Já sem nada a acrescentar, ela se voltou para sair, mas Xiaoyuan agarrou sua saia, dependendo do muro para se manter sentada.

— Senhorita Lyu, hoje eu realmente não envenenei você. Por favor, explique isso à senhora Shen, não posso ser expulsa!

Lyu Shuang’er apenas sorriu com desdém. Tanta falta de noção! Depois de tudo, ainda queria voltar? Chamava Bai Qing’er de tola, mas ela também era ridícula.

— Claro que não foi você quem me envenenou. O veneno, fui eu mesma quem tomei.

— O quê? Você se envenenou? Ficou louca?

Sem responder, Lyu Shuang’er agachou-se diante da criada enfraquecida e sussurrou:

— Xiaoyuan, lembra-se do Incenso da Separação?

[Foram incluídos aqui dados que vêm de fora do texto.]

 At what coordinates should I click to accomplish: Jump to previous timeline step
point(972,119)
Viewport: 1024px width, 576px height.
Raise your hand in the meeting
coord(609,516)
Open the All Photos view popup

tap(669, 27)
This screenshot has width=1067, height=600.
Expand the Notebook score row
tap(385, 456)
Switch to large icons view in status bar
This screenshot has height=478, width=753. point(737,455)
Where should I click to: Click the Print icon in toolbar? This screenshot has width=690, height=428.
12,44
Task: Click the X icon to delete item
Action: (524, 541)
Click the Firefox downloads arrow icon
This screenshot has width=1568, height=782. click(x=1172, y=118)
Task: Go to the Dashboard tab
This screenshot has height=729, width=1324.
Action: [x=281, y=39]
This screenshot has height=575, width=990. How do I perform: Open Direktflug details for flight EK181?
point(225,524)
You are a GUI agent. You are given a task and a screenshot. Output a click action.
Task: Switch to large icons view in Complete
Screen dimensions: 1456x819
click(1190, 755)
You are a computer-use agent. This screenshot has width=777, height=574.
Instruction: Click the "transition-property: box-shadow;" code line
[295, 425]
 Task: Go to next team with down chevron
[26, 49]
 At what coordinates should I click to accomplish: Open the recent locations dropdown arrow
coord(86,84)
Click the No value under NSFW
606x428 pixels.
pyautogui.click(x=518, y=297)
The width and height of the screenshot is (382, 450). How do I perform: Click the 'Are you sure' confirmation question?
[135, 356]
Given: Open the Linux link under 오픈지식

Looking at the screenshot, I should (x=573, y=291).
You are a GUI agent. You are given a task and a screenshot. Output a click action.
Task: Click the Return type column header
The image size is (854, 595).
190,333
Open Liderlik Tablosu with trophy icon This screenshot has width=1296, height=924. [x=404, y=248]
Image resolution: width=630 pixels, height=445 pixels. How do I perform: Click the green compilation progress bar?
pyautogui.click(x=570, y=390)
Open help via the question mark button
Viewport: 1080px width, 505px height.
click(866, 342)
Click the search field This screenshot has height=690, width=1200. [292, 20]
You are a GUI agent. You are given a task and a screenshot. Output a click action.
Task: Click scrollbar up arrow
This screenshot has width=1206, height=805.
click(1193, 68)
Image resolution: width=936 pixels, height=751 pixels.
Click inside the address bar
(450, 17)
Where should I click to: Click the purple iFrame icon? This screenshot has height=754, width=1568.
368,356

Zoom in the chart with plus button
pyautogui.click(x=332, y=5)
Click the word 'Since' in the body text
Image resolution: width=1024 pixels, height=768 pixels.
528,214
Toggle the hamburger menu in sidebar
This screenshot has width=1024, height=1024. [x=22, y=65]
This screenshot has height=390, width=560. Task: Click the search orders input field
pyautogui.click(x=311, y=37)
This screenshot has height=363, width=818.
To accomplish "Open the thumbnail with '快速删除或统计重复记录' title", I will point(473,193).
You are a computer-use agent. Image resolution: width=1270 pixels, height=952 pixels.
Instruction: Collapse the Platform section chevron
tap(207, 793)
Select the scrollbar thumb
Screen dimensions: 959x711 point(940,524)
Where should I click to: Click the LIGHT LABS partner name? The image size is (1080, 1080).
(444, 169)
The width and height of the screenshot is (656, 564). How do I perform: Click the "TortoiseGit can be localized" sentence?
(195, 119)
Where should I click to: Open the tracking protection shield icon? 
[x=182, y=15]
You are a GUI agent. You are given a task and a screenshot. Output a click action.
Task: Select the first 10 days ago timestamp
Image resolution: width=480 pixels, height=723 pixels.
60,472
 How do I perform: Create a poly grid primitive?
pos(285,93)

Aquele veneno de aroma discreto? Quando se inala, sem antídoto, causa fraqueza até a morte.

O espanto nos olhos de Xiaoyuan logo deu lugar ao pavor. Tentou levantar o dedo, mas sem forças, ele caiu ao chão.

Lyu Shuang’er sorriu levemente, aproximou-se ainda mais e murmurou só para ambas ouvirem:

— Quando estávamos em Wushan, pedi que aprendesse medicina comigo, mas você se recusou. Agora, eis o seu castigo.

Dito isso, ela se afastou, indo até Cuihua. Juntas, sem olhar para trás, entraram novamente pelos portões da casa Shen.